E eu, como não quero um Manel na minha vida, continuo sozinha, abandonada, triste e solitária. Até sinto que me olham de lado na rua. Coitada, pensam eles. Os casais felizes, essa criação do capeta, beijam-se quando passam por mim, para meter nojo. E acham que eu não reparo, mas eu já os topei. Cabrões. Eles é que estão mal, que têm de gastar dinheiro em prendas uns para os outros.

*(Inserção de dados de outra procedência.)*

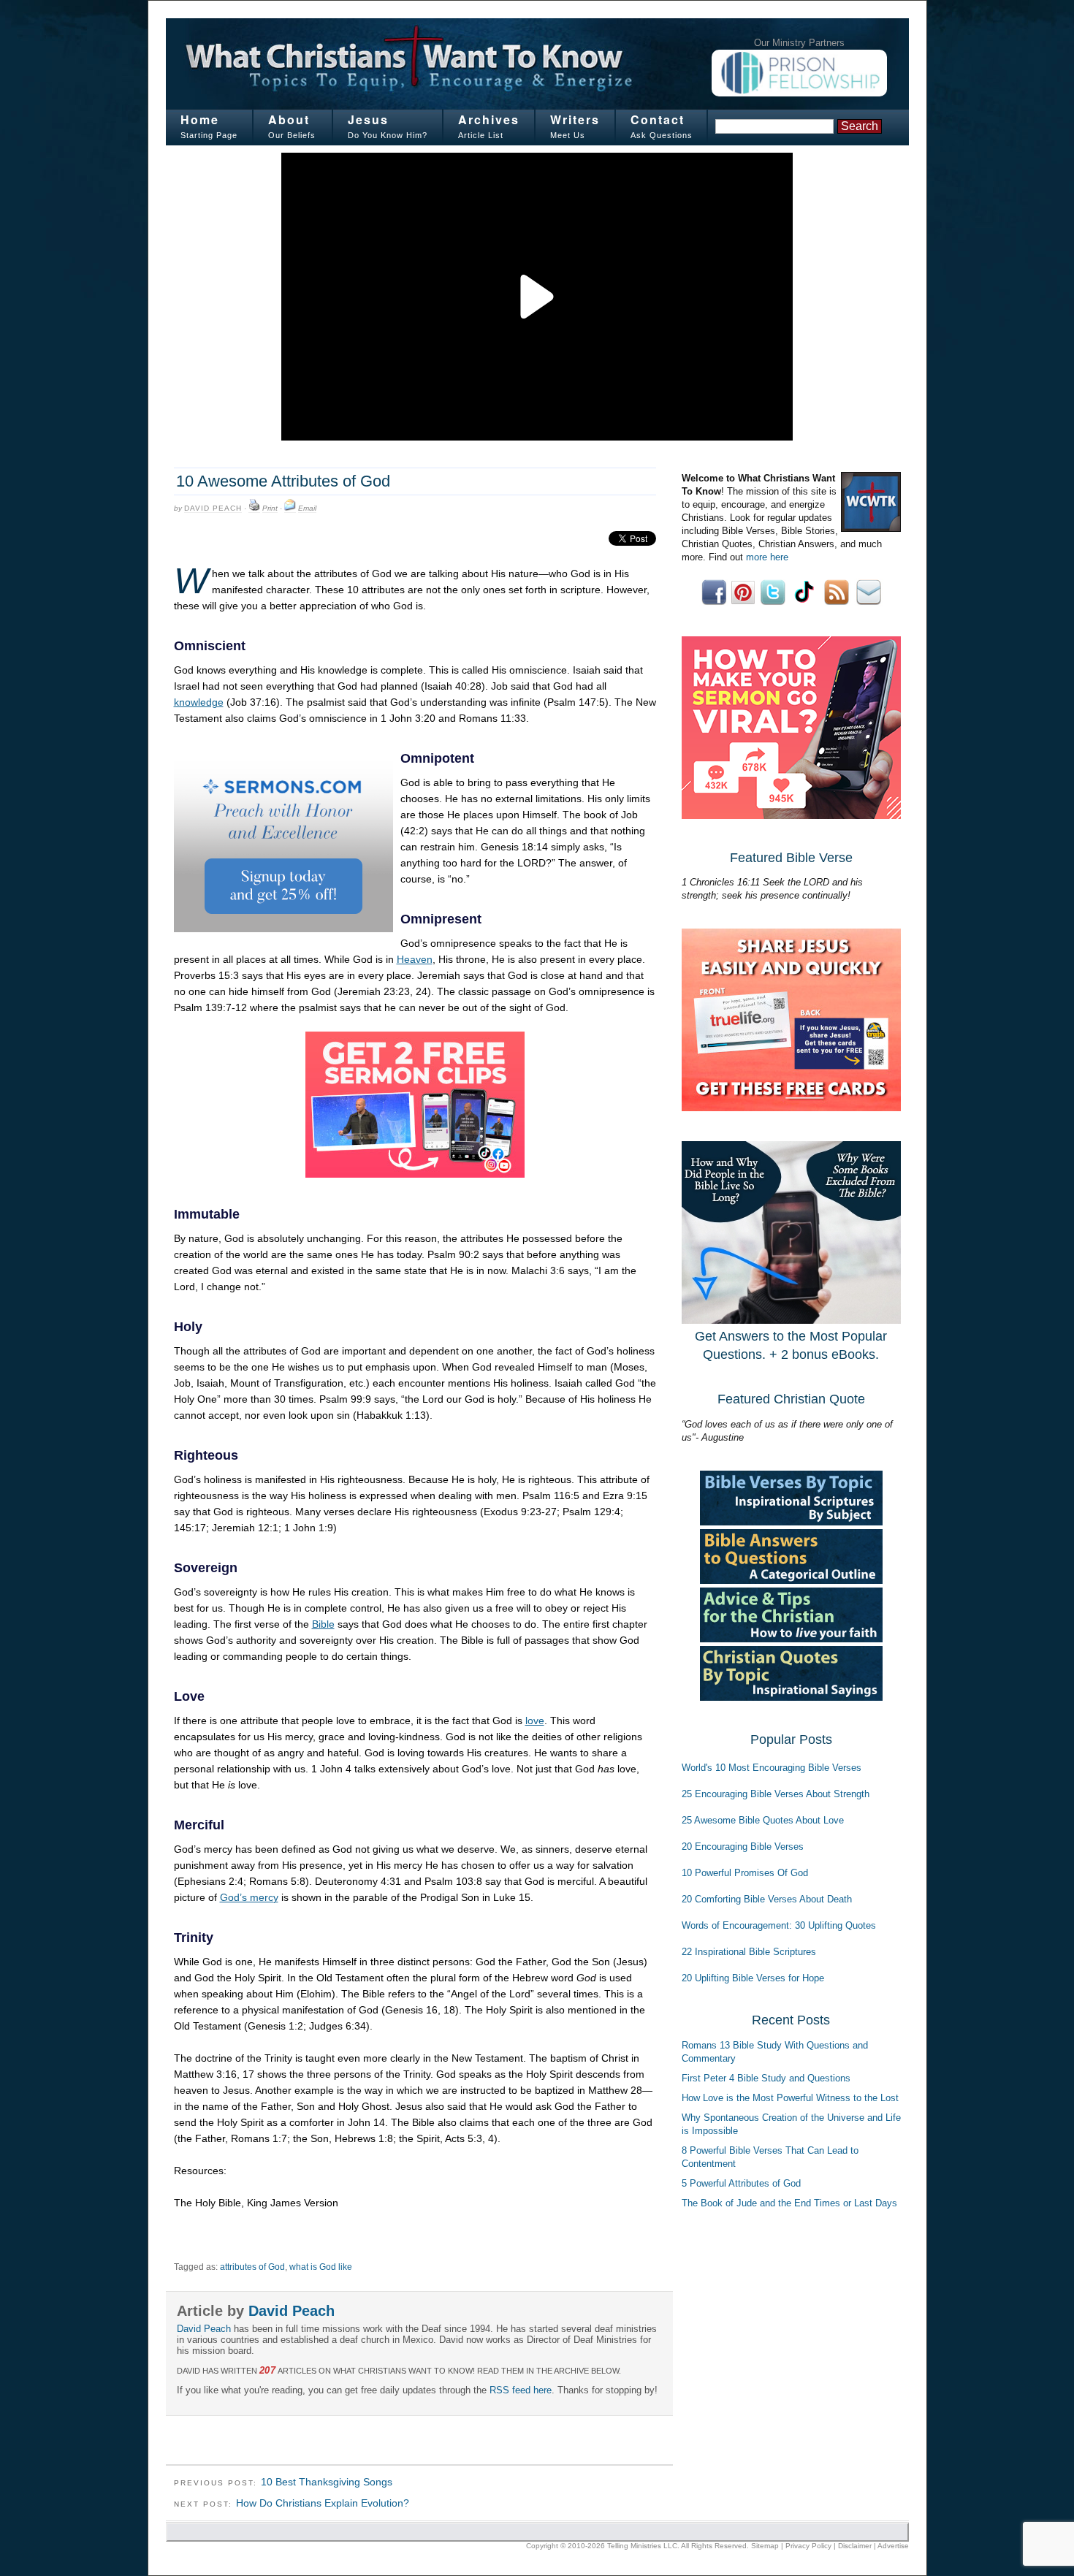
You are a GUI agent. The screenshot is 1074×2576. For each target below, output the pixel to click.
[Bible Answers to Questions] (791, 1580)
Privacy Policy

O pior é que eu sinto que só está difícil para mim, sabem? Porque o que não falta são posts no Instagram a dizer “és o amor da minha vida”. No máximo, no meu Instagram, vêem o meu gato. Coisa linda. É que até o meu pai já me disse “quando é que arranjas um namorado?”. Coitado, está farto de me aturar. Desculpa, pai, mas ninguém me quer.
Essa é outra. Festejam tudo agora. Ai, porque no dia 15 de outubro de 2018, precisamente às 19:52, dei o primeiro peido em frente a ele. Pimba. Uma prenda de aniversário do primeiro peido. Ai, porque há um ano, espremi a sua primeira espinha. Pimba. Uma prenda de aniversário da primeira espinha com pus. Não há bolso que aguente este massacre.
O problema são os padrões, que estão todos errados. Não sou eu, são os padrões. As ex-namoradas deles parecem sempre irmãs da Kylie Jenner...não dá para competir com isso. Lamento imenso, auto-estima. Eu não tenho rabo, ok? Pronto, já disse. Deus quando me criou, mediu mal as coisas, e agora, pronto, falho logo um dos requisitos dos machos do século XXI.
Esperem lá, que há mais. Então não é que agora os gajos também vêm com atrelado? Estás-me a dizer que tens 24 anos e já tens dois filhos? Não foi para isso que eu me inscrevi. Eu não tenho idade para andar a limpar cus. São muito fofos, sim senhora, a carinha do pai. Mas também têm a carinha da mãe e eu não estou para ter que aturar a tua ex em miniatura.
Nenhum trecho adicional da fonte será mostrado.